“Dialectical” means trying to understand how two things that seem opposite could both be true. A great example of this is you can accept where you are in life and strive to grow. While these might feel contradictory, dialectical behavior therapy teaches you that you can achieve both of these goals together. Find out what DBT is and why it can be a useful approach to help people manage troubling thoughts and various mental health challenges.
What is Dialectical Behavioral Therapy?
Dialectical behavior therapy is based on cognitive behavioral therapy (CBT), but it’s specially adapted for people who feel emotions very intensely. First developed in the 1980s by psychologist Marsha Linehan, PhD, dialectical behavior therapy was intended to treat borderline personality disorder. But it has since been modified and now DBT can support individuals dealing with:
- Suicidal ideation
- Substance use disorder
- Eating disorder
- Post-traumatic stress disorder (PTSD)
- Borderline personality disorder
Many people with these mental health disorders have trouble expressing their emotions and rely on unhelpful coping mechanisms to block out intense, negative feelings. DBT is rooted in dialectics, the idea that two seemingly opposite things can be true at the same time. It emphasizes finding a balance between acceptance and change, validation and change strategies, and the dialectical tension between the therapist and client.
Unlike CBT, a DBT therapist will spend less time delving into your past and more time focusing on the present and how you can move forward with healthy behaviors.
What Happens During Dialectical Behavior Therapy?
Before attending your first DBT session it is important to understand that this therapeutic approach, like all other approaches, is not an overnight fix. It will take time and dedication to get from where you currently are to where you want to be.
DBT Group Skill Training
DBT therapists will work with you on four key skills – usually in a group setting – to help improve your quality of life, overall health, and relationships. You will learn about:
- Mindfulness is one of the core aspects of DBT. Mindfulness involves cultivating awareness of the present moment without judgment. These valuable skills help individuals observe, describe, and be fully engaged in their experiences, which can be especially beneficial for becoming aware and managing your emotions. Becoming mindful helps to lower stress and anxiety and improve focus and concentration.
- Emotion Regulation skills are taught to help individuals identify and manage intense emotions. This includes understanding the function of emotions, reducing emotional vulnerability, and learning to respond to emotions in a skillful way.
- Interpersonal Effectiveness focuses on improving communication skills, setting boundaries, and balancing the needs of the individual with the needs of others. Interpersonal effectiveness skills aim to help individuals build and maintain healthy relationships.
- Distress Tolerance skills are designed to help individuals cope with crises and tolerate distress without resorting to destructive behaviors. These skills include self-soothing techniques, distraction strategies, and ways to accept and tolerate difficult situations.
Individual DBT Sessions
You typically meet one-on-one with a DBT therapist once or twice a week. In the initial sessions, your therapist will ask questions to understand your background and mental health challenges.

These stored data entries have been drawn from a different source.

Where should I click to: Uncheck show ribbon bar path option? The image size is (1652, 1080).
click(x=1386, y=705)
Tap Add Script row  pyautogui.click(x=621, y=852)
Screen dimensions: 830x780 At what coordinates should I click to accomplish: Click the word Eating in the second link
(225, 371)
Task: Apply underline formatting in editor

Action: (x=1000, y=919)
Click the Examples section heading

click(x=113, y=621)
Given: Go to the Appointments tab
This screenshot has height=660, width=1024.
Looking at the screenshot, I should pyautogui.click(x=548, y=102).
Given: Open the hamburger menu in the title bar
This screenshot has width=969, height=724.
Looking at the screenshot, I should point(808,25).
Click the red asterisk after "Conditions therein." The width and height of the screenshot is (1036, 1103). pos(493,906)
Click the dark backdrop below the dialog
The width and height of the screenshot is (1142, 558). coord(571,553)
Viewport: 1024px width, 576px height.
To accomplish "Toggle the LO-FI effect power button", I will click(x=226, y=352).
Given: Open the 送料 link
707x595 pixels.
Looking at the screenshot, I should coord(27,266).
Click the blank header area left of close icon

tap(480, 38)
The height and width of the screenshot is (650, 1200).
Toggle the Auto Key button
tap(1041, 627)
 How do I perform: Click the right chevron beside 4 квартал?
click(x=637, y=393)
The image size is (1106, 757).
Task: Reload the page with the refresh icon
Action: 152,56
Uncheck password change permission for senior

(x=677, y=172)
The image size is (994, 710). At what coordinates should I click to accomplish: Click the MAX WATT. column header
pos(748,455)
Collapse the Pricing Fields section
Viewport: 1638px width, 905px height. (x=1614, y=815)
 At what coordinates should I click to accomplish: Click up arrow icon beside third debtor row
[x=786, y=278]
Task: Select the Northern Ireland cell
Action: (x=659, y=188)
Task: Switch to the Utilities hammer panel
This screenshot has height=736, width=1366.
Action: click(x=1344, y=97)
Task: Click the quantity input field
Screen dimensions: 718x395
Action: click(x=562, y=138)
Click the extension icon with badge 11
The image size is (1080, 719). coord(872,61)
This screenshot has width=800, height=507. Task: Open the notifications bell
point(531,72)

A DBT session revolves around you and your therapist targeting a recent life event, helping you identify all the factors that led up to and followed the event, and then determining and practicing new ways of responding to similar situations. You may also be asked to keep a diary card which is a self-monitoring chart used to document urges, behaviors, emotions, and skills. Writing down your thoughts in a diary may sound silly, but it is a good tool to look for patterns in your life and check your progress.
One of the goals of dialectical behavior therapy is to help the client apply the tools learned in group therapy to current situations and challenges in daily life. Essentially, DBT is a training method for rewiring how you relate to your own emotions, which all take time to be effective.
How DBT Can Help Treat Addiction
If you are struggling with addiction, DBT may be an effective therapy approach for you. Healthcare providers may suggest pairing dialectical behavior therapy with prescription medications or wellness exercises for a more balanced recovery.
The opposing concepts in DBT — change and acceptance — can come into play when working to quit using alcohol or drugs. A DBT therapist can help you work toward stopping substances completely, which would be the change, while also acknowledging that setbacks and relapses occur, which would be acceptance. This creates a supportive environment conducive to healing.
Studies show how DBT is effective at reducing drug cravings, discouraging negative behaviors, and promoting healthy relationships.
Is Dialectical Behavior Therapy for You?
While many people have found success with this approach, it may not be the best fit for everyone. DBT requires a lot of commitment, openness to change, and work outside of therapy to see changes. Many people find this therapy rewarding as it pushes individuals to develop coping skills and enhance their overall well-being.
Ultimately, the decision should come from a discussion between you and a healthcare professional. Speaking with an expert can help you conclude whether DBT or another therapeutic intervention might be most effective for your mental health or recovery journey.